The letter carrier & the UPS person have been dropping off a steady stream of books over the past few days. I finally decided to get serious about this book of biography I've been brooding over for the past four years, so I went carefully thru the "works cited" list of Ray Monk's latest brilliant article on biography (Monk is the author of a formidably good biography of Wittgenstein, then a not-so-well-reviewed life of Bertrand Russell, & now he seems to be writing the definitive book on philosophical biography; I can't wait), jotted down every book that seemed significant, and went to the Amazon Marketplace and ordered the lot. I suspect I've perhaps doubled my (already significant) collection of books on biography – but that doesn't mean an awful lot, I'm afraid: the corpus of this critical discussion probably occupies less than a shelf and a half – maybe half the space of my Ruskin set.
***
A strange, nostalgic feeling lately: working on a largish essay, I found myself painfully blocked. Now I don't believe in writer's block, or at least I've never suffered it significantly. But I found it very difficult to tackle this thing as a Word document. I tried all the old tricks – changed the font, messed with the spacing, etc – but it still remained dumb and obdurate and there, unwilling to be changed or added to. So I printed out the thing and sat down with my books, a yellow legal pad, and a pen, & suddenly found myself writing again.
I've been a late adopter of the direct-to-keyboard writing style. When I was an undergraduate, I would think a bit about a paper assignment the week before it was due; two nights before, I would sit down in the smoking lounge of my dorm with a spiral notebook and write the thing, then I'd go to bed; the night before it was due, I'd type my manuscript (on a typewriter), editing as I went. Then I'd turn it in and await my A, which was usually forthcoming. (Less than A's were for when I got lazy in thinking or analysis – never, to my recollection, for grammar or structure: I always seemed to be able to hear how a sentence or an argument ought to sound.) It was my professor Tom Gardner who put me onto the legal pad – something very attractive about that yellow paper, I always thought when I'd visit him in his office & see his latest article emerging.

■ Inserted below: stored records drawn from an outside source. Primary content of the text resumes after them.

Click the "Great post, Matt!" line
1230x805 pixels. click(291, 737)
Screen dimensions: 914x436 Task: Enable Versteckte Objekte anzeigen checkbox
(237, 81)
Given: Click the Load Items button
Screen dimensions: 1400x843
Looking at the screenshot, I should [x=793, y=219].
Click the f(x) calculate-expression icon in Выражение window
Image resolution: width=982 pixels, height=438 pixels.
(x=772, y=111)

And that was my MO for years & years. My guess is that 75 - 80% of The Poem of a Life was drafted on yellow legal pads, footnotes crowded into the left margin. (You wanna see? I still have a two-inch block of yellow drafts stacked somewhere in my closet.)* I'd revise, sometimes heavily, on the keyboard, tho I preferred to mark up printouts and key in revisions. Writing by hand was an extra step, I told myself, and it gave me an ugly pen-rest callous on my middle finger, but it made me write slower than I could type, which meant I was thinking harder as I wrote; and perforce it made me revise at least once, between manuscript and word processing document.
But even as I was finishing that book, I was weaning myself from the legal pad, forcing myself to compose directly to keyboard. Most of the prose I've written since then has been directly keyed in**; and you know, I don't think my writing has suffered from it. I think my adherence for so long to handwriting was in some sense simple superstition or habit, which I've managed finally to break.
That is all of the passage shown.